**Requirement**
Update the rows from the line containing "Image resolution: width=1920 pixels, height=1080 pixels. What" down to the line containing "at (1232, 623)." by changing "Image resolution" to "Screen size", leaving everything else as it is.

Begin Entries shown

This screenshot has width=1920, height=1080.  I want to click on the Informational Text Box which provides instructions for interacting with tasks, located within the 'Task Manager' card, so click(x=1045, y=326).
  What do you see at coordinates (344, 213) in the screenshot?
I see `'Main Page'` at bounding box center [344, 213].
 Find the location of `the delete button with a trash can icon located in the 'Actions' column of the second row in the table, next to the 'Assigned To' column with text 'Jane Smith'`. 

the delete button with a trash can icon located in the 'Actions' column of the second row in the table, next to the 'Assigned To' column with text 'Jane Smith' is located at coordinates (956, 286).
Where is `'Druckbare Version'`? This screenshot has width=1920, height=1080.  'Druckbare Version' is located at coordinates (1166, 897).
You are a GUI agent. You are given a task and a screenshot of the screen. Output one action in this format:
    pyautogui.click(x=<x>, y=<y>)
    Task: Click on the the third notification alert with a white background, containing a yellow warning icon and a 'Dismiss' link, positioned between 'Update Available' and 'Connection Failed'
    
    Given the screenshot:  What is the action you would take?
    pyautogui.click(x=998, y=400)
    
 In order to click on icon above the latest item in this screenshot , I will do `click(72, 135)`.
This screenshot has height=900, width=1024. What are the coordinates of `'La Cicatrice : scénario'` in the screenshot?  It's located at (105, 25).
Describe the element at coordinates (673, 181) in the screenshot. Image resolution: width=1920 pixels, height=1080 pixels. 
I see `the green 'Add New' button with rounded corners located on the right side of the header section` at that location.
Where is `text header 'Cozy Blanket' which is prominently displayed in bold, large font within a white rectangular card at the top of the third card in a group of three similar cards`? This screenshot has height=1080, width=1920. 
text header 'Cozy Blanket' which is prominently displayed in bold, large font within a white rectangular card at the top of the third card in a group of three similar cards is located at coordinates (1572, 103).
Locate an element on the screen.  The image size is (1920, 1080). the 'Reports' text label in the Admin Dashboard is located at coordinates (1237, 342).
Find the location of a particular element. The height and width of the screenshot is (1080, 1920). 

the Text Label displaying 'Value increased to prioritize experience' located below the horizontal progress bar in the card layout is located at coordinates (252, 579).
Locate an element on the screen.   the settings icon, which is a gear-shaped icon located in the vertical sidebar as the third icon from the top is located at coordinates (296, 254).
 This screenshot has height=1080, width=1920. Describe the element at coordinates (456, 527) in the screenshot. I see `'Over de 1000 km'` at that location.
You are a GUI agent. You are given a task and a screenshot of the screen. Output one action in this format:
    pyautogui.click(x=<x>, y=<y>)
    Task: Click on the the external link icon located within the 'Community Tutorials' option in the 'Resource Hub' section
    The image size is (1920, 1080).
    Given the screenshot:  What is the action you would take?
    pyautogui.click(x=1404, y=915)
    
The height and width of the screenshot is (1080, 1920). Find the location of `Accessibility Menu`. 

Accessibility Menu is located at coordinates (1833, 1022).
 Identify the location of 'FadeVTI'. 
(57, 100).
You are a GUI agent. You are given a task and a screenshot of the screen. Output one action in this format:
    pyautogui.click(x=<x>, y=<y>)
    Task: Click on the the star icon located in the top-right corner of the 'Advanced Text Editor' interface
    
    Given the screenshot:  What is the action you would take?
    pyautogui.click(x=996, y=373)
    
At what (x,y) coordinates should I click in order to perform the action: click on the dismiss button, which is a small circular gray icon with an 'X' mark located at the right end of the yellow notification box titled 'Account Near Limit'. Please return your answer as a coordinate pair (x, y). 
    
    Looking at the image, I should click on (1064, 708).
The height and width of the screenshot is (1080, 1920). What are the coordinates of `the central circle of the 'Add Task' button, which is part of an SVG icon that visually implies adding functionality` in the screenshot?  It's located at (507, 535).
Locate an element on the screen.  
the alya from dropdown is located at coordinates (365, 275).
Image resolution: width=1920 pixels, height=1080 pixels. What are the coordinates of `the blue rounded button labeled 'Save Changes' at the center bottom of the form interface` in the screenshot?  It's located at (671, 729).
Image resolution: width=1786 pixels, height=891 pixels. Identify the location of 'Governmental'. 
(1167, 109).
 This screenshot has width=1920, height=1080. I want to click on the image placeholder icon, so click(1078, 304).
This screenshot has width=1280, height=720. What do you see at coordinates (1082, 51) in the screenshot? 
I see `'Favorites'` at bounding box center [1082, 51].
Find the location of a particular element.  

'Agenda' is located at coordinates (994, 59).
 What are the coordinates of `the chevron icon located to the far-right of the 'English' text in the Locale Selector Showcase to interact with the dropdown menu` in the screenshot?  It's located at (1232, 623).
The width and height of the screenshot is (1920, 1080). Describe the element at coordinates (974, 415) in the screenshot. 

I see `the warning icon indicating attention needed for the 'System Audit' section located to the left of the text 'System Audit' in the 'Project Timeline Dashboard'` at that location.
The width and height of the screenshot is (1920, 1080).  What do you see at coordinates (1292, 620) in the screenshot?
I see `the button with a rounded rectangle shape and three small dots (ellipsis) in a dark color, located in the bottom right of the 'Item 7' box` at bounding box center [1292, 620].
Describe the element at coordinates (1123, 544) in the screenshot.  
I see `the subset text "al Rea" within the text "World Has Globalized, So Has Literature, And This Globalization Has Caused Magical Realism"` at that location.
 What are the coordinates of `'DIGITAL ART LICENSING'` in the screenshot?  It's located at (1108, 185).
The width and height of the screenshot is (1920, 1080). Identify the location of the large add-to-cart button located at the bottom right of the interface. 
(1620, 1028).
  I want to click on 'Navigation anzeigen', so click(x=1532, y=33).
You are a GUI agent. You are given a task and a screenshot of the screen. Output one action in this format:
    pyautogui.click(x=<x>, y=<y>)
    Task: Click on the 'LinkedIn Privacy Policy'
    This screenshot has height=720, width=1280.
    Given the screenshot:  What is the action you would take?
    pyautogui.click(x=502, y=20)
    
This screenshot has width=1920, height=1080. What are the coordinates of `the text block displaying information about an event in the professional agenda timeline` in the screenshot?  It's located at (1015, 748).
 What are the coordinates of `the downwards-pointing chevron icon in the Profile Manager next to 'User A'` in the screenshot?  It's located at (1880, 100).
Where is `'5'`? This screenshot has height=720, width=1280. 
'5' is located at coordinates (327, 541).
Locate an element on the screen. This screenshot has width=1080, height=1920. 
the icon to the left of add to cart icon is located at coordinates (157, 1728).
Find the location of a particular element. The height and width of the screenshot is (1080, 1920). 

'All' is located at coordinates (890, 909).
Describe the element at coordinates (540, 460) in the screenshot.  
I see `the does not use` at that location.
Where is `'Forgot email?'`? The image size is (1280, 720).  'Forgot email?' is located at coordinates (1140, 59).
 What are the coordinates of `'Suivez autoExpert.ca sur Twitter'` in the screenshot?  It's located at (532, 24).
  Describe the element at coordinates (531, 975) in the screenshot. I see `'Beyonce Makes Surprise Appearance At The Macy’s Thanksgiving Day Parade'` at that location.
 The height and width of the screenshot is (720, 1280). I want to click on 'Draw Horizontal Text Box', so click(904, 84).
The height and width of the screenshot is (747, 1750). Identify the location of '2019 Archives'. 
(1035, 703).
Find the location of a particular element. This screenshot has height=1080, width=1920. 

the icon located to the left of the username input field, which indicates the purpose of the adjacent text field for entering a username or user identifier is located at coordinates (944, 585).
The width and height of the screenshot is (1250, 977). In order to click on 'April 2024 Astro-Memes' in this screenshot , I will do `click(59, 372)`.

End Entries shown

**Written solution**
Screen size: width=1920 pixels, height=1080 pixels. What are the coordinates of `the blue rounded button labeled 'Save Changes' at the center bottom of the form interface` in the screenshot?  It's located at (671, 729).
Screen size: width=1786 pixels, height=891 pixels. Identify the location of 'Governmental'. 
(1167, 109).
 This screenshot has width=1920, height=1080. I want to click on the image placeholder icon, so click(1078, 304).
This screenshot has width=1280, height=720. What do you see at coordinates (1082, 51) in the screenshot? 
I see `'Favorites'` at bounding box center [1082, 51].
Find the location of a particular element.  

'Agenda' is located at coordinates (994, 59).
 What are the coordinates of `the chevron icon located to the far-right of the 'English' text in the Locale Selector Showcase to interact with the dropdown menu` in the screenshot?  It's located at (1232, 623).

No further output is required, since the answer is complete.